Saat Paman hampir saja berlalu, ibu itu memanggilnya sebentar.


"Mas tampan, boleh minta foto gitu?" Tanya Ibu itu.


"Foto? Boleh boleh."


Mereka pun berfoto sesuai dengan keinginannya.


"Mas tampan ini asal sini?" Tanyanya.


"Saya memang lahir disini, namun saya tinggal lama di Amerika. Saya baru saja kembali untuk urusan bisnis," jawab Paman ramah.

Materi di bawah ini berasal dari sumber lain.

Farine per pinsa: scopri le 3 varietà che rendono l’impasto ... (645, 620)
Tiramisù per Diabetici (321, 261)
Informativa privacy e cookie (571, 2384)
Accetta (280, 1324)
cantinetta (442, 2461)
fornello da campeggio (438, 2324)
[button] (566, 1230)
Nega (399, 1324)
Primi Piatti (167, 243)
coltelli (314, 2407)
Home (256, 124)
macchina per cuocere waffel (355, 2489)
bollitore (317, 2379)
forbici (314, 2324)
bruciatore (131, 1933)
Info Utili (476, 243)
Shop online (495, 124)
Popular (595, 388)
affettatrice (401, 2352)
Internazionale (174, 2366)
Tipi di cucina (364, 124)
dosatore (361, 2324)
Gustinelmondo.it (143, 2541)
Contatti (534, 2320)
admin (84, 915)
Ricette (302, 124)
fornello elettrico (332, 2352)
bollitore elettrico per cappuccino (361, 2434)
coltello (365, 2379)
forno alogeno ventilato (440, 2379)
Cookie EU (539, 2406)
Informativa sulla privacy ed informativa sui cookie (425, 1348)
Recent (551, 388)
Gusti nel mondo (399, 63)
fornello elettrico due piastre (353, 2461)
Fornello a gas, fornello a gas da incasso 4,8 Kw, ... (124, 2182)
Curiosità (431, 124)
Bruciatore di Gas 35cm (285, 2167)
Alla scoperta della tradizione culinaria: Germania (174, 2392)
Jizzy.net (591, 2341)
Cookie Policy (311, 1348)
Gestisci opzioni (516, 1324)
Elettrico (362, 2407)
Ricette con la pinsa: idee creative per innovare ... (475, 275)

"Duhh. Mas sudah tampan, sopan, kaya pula. Sudah punya istri belum?" Tanya ibu itu to the point.


Paman hanya tersenyum padanya, "Belum sih. Namun, saya masih berusaha untuk mendapatkan restu dari orang tuanya. Doakan ya bu."


"Yahh. Sayang sekali. Ya sudah, ibu doakan yang terbaik untuk mas tampan."


"Terimakasih bu."


Setelah puas berbincang, Paman Aiden pun kembali kepadaku. Paman telah kembali dengan membawa dua kantong plastik teh panas yang masih terlihat asap yang mengepul di udara. Saat itu, dia sedang melihatku bersama dengan Cindy. Yap, Cindy dan rombongan telah tiba disana. Cindy bertanya banyak hal yang menurutnya begitu mengejutkan. Dia bahkan tidak menyangka bila aku akan sampai terlebih dahulu dibandingkan dengannya.


"Mia, minumlah." Paman memberikan sekantong plastik itu kepadaku.


"Terimakasih,Paman."


Paman berlalu menuju ke mobil sport kesayangannya, meninggalkanku berdua dengan Cindy, karena dia tahu pasti ada banyak hal yang ingin diperbincangkan olehku dengan Cindy.


"Mila, sumpah lu beruntung banget dapat paman kayak dia," ucap Cindy setelah memastikan Paman telah menghilang dari sisi kami.


"Beruntung? Bukannya biasa aja ya kalau Paman kita itu baik sama kita?" Timpalku.